> **What you will do**:
- a) List every book title named in the article on epistolary fiction.
- b) Reproduce the article on epistolary fiction word for word between "- Official documents, reports, or" and "emails, and transcripts.", inclusive.

> **Text**:

_ _ _ _ _ _ _

How do you write epistolary fiction?
“So I want to write a story that’s told through letters and texts and stuff? Like, I’ve seen books that are all emails or diary entries and I think it’s really cool, but I have no idea how to actually do it.”
There’s something irresistibly intimate about stories told in an epistolary style. Whether it’s a love note slipped between diary pages or a transcript of an interview from decades ago, it puts readers directly inside a character’s head without any narrative filter. It’s raw, immediate, and deeply personal.
The form has been around for a really long time, but in recent years has had a massive surge in popularity. In fact, the digital age has given writers more document types to play with than ever before.
What exactly is epistolary fiction?
Epistolary fiction is simply a story told through documents. The term comes from the Latin epistola, meaning ‘letter,’ but modern epistolary fiction has expanded far beyond that.
A lot of epistolary fiction unfolds through:
- Letters and postcards.
- Diary or journal entries.
- Emails and instant messages.
- Text conversations.
- Social media posts, comments, or DMs.
- Newspaper clippings and articles.
- Official documents, reports, or transcripts.
- Audio transcripts.
- Any combination of the above.
Classic examples of epistolary fiction include Dracula by Bram Stoker, which weaves together diary entries, letters, and newspaper clippings. And more recently, Janice Hallett has become one of my favourite epistolary writers. All her books (like The Appeal and The Twyford Code) have a central mystery that is slowly revealed through a combination of text messages, emails, and transcripts.
Why choose epistolary fiction?

_ _ _ _ _ _ _

> **Rows from a collection**:
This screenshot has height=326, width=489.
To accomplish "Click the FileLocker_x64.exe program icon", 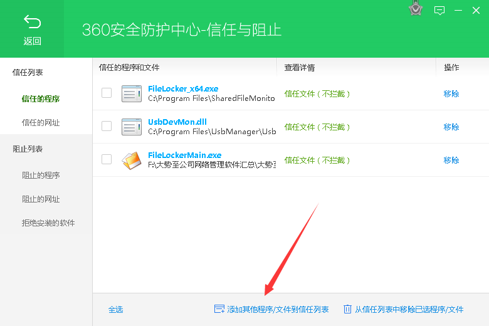I will pyautogui.click(x=132, y=93).

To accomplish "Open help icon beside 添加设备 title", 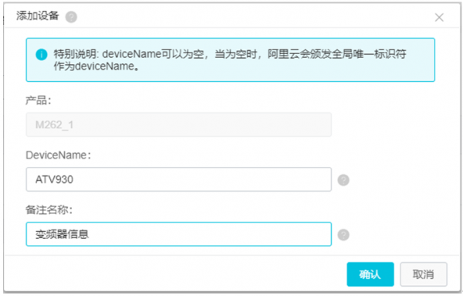I will [71, 17].
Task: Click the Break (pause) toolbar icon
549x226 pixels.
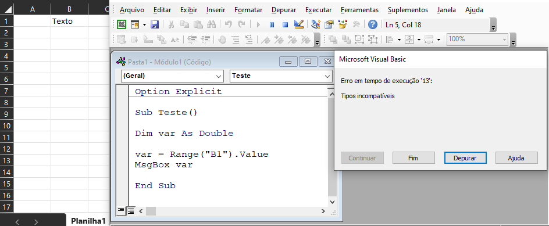Action: click(x=272, y=24)
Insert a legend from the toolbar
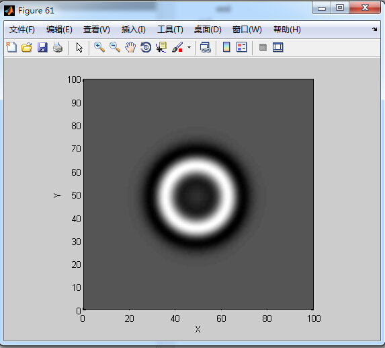This screenshot has height=348, width=385. (242, 47)
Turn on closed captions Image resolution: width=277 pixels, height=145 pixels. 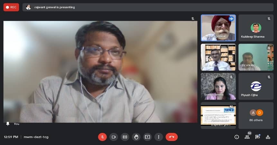click(x=125, y=137)
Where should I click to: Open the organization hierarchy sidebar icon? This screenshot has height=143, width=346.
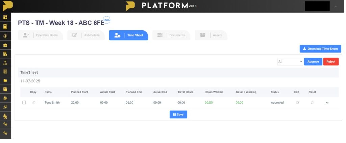tap(5, 63)
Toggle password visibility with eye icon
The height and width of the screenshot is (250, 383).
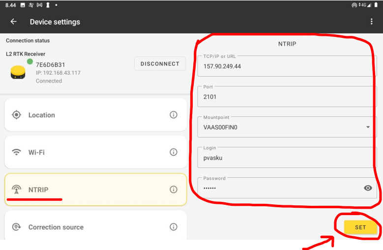367,188
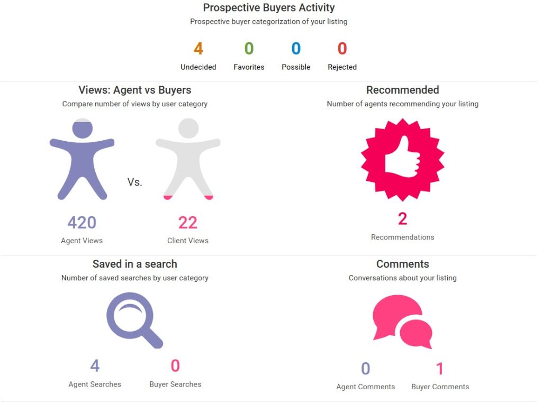Click the blue Possible count number
The height and width of the screenshot is (403, 542).
296,49
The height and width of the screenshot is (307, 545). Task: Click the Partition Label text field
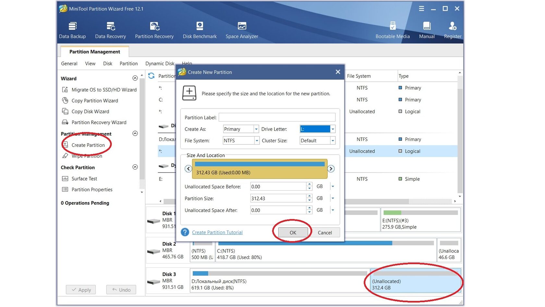point(277,117)
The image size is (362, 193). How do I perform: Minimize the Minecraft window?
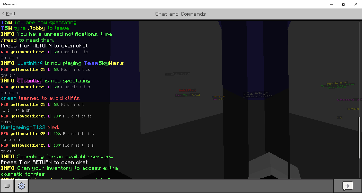pos(332,4)
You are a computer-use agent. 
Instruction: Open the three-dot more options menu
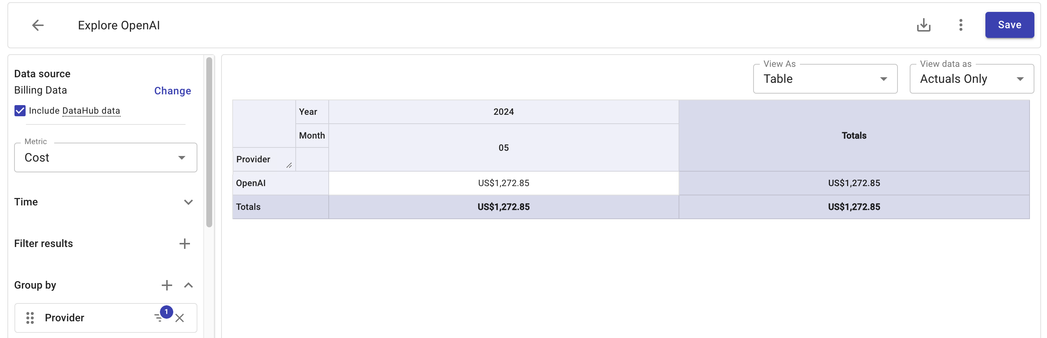pyautogui.click(x=960, y=25)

_ _ _ _ _ _ _

> **Exercise responses**:
- a)
Dracula
The Appeal
The Twyford Code

- b)
- Official documents, reports, or transcripts.
- Audio transcripts.
- Any combination of the above.
Classic examples of epistolary fiction include Dracula by Bram Stoker, which weaves together diary entries, letters, and newspaper clippings. And more recently, Janice Hallett has become one of my favourite epistolary writers. All her books (like The Appeal and The Twyford Code) have a central mystery that is slowly revealed through a combination of text messages, emails, and transcripts.